Looking Back to Move Forward
But history also offers us hope. The solution to fashion’s waste problem isn’t just in futuristic technologies or radical new business models. It’s in remembering the wisdom of our ancestors. Circular fashion, a system where materials are reused, garments are repaired, and waste is minimised may sound like a revolutionary new idea. But really, it’s an old one. It’s the way our grandmothers lived. It’s the way our culture dressed before disposability became fashionable. In a circular model, clothes are designed to last, made to be repaired, and kept in use as long as possible. When they can no longer be worn, they are repurposed or recycled into new fibres. Waste is not an after-thought, it is designed out of the system entirely. It’s not just about sustainability.

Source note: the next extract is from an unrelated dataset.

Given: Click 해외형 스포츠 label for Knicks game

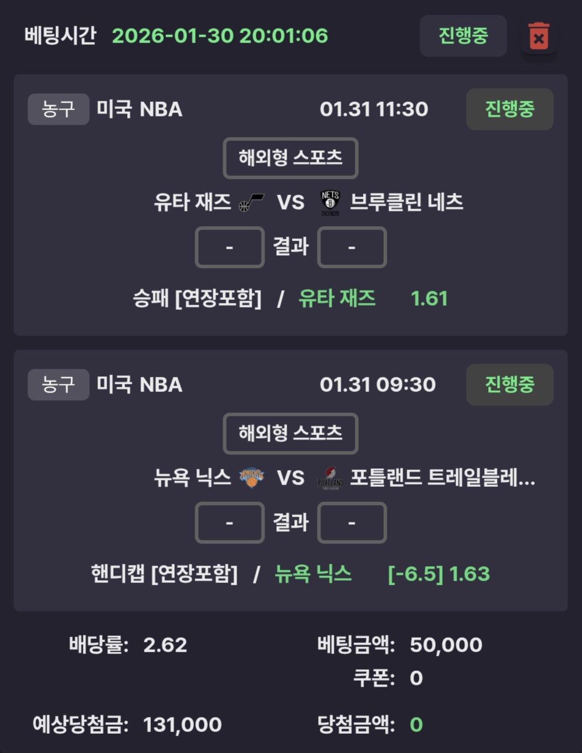Looking at the screenshot, I should coord(290,433).
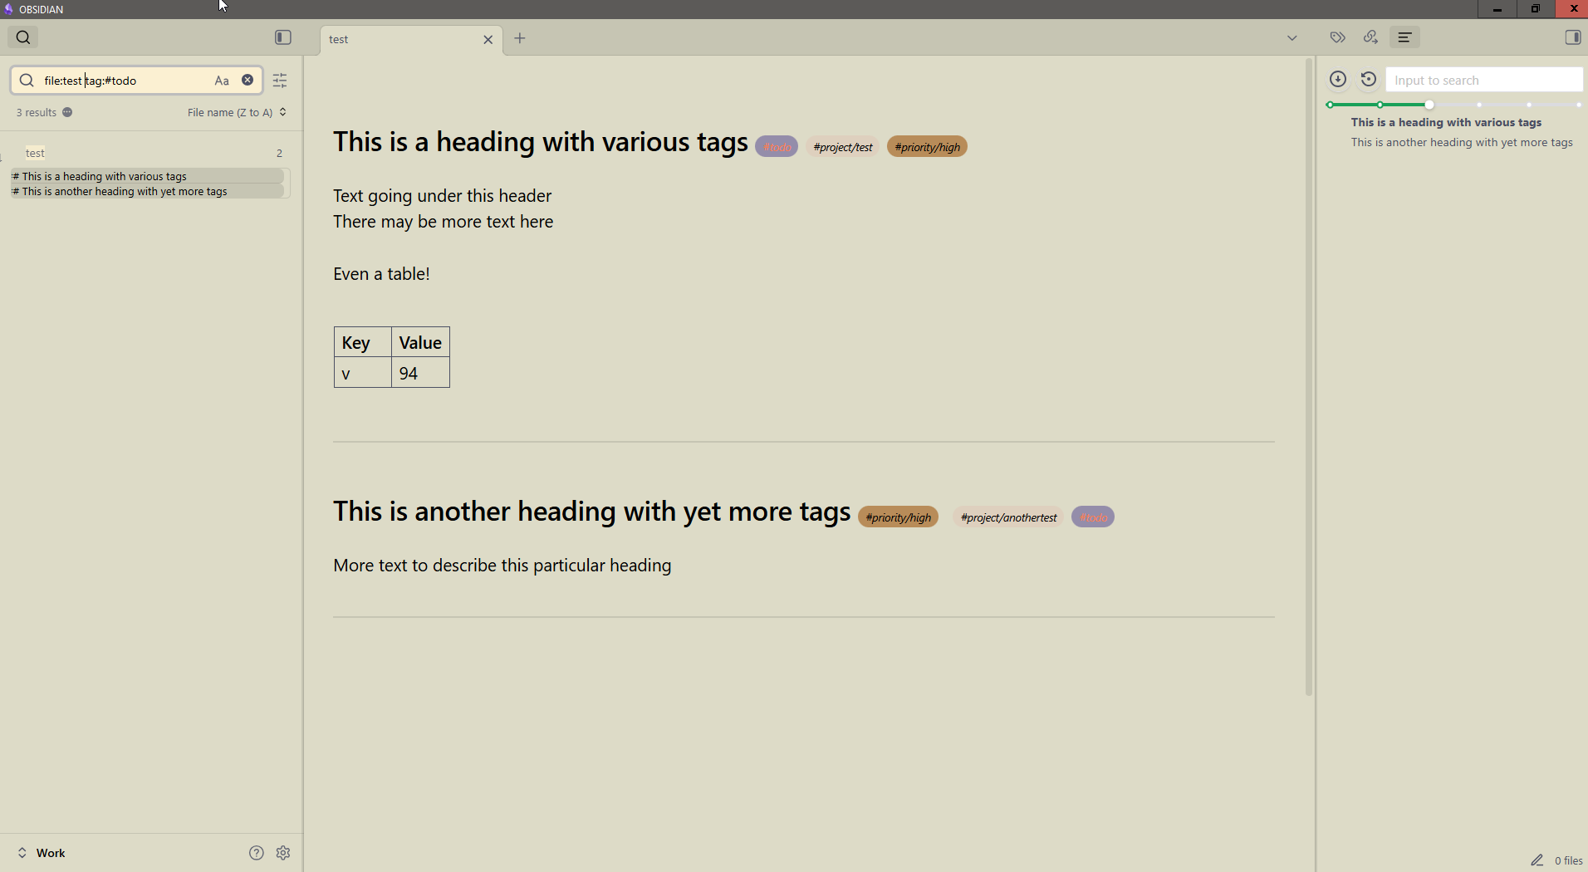The height and width of the screenshot is (872, 1588).
Task: Toggle the highlighted reading mode button
Action: click(x=1404, y=37)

It’s about dignity. When a garment is made with care and kept with care, it honours the human hands and natural resources that brought it to life.
A Different Kind of Fashion Statement
True style has never been about keeping up with every new trend. It has always been about longevity, about garments that survive not just seasons but stories. The most fashionable pieces are often the ones that carry memory, history, and resilience. The sari that belonged to your mother or grandmother. The jacket you’ve repaired three times. A hand-woven shawl you bought two decades ago. These are not just clothes, they are companions, and they remind us that fashion can exist without waste. The “take-make-dispose” model is failing us, but we are not trapped in it. As consumers, as makers, as storytellers, we have the power to shift our relationship with clothing. To treasure instead of discard. To repair instead of replace. To live with less, but value more.
Beyond the Seams
Every garment carries a choice. We can choose the straight line of take-make-dispose, or the circle of renew, repair, and sustain. One leads to mountains of waste. The other leads to garments with meaning, cultures with continuity, and a planet with a future. The waste we wear does not have to define us. If we listen to the lessons of our past, fashion can once again be about more than trends - it can be about memory, dignity, and care. Because beyond the seams of every garment lies a question: will we wear waste, or will we wear wisdom?